**SOURCE DATA:**
════

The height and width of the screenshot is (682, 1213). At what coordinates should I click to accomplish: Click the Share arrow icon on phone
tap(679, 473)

════

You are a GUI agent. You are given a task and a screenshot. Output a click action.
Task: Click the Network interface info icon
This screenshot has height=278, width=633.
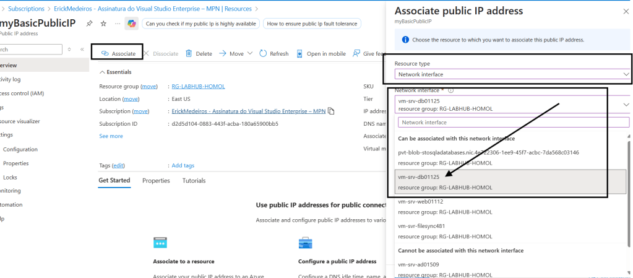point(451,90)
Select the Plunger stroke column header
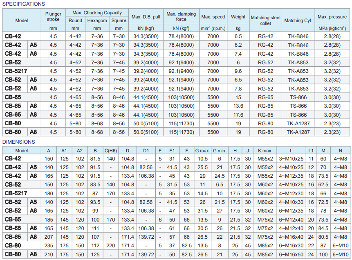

════

**WHAT THE TASK ASKS:**
Gather every line of the records that contains the word "icon" and list them.

**RIGHT ANSWER:**
The height and width of the screenshot is (682, 1213). At what coordinates should I click to accomplish: Click the Share arrow icon on phone
Task: Click the Network interface info icon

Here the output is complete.